Something often overlooked when we talk about all the shiny new connected gadgets emerging out of the ‘Internet of Things’ is what happens to all the old things. I’m fascinated by the power of adding multiple sensors to old things and then connecting them to the internet.

Take a microwave. Despite all the bells and whistles that have been added to them over the years, they haven’t really changed much since the 1970s. But when you add all kinds of other sensors — a camera, an electronic scale, a bar-code reader, and so on — that microwave could ‘see’ what you put in the oven, recognize the brand and nutritional content of your food, and even weigh it.
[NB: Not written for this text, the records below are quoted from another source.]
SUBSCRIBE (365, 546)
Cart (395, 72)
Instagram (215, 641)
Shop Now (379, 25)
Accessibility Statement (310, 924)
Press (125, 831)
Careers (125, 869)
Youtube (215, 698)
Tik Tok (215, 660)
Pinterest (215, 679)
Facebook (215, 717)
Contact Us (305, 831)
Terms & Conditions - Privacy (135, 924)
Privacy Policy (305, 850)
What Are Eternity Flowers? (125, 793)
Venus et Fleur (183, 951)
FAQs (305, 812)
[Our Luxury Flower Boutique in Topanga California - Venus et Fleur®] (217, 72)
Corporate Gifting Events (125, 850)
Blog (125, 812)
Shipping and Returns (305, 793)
By querying a database in the cloud, it would come back with the time and intensity required to cook that item of food perfectly. Over time the oven learns how you like your food done. All we would have to do is add the ingredients and close the door. The internet-connected oven does the rest.
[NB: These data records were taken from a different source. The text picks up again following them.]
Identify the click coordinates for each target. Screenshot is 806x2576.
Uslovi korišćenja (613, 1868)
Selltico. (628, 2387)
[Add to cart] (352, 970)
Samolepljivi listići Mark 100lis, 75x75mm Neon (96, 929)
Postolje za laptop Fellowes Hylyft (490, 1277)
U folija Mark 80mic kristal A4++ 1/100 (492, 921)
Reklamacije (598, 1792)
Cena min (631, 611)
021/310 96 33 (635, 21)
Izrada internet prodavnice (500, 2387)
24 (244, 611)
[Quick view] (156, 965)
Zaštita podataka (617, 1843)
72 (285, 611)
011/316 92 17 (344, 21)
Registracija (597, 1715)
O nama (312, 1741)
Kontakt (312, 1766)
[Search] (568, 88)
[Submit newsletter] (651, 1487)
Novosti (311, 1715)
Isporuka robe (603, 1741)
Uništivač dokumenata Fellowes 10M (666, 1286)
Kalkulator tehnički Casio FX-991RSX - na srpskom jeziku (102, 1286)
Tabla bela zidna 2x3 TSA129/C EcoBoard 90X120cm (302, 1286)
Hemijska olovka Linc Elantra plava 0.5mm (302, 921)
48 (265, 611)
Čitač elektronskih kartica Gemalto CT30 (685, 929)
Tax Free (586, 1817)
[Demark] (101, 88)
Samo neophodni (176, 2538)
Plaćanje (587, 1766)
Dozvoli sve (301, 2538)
While this scenario is somewhat simplified, the interesting question is what happens when anything with an on/off switch gets connected to the internet. As with our microwave example, one consequence would be better outcomes: a house heated to the right temperature at the right time; garage doors that automatically open when we pull into the driveway and close when we pull out; saving power on all our devices; and so on.

We tend to focus on the glorified outcomes but the mundane ones are equally if not more powerful. Right now we have a culture of planned obsolescence. But the IoT could change things here, and create a new culture of repair. If you’re a small family-owned restaurant that can’t afford to constantly upgrade equipment or fix things, you can answer a whole new set of questions with the IoT: Is that freezer working extra hard because someone left the door open, or because its compressor is about to fail and you’re about to lose $6,000 in food? Power consumption patterns, audio waves, and more can be analyzed to determine whether, when, and how something ought to be running.

With the IoT we’re headed to a world where things aren’t liable to break catastrophically — or at least, we’ll have a hell of a heads’ up. We’re headed to a world where our doors unlock when they sense us nearby. All that, and a warm meal perfectly cooked.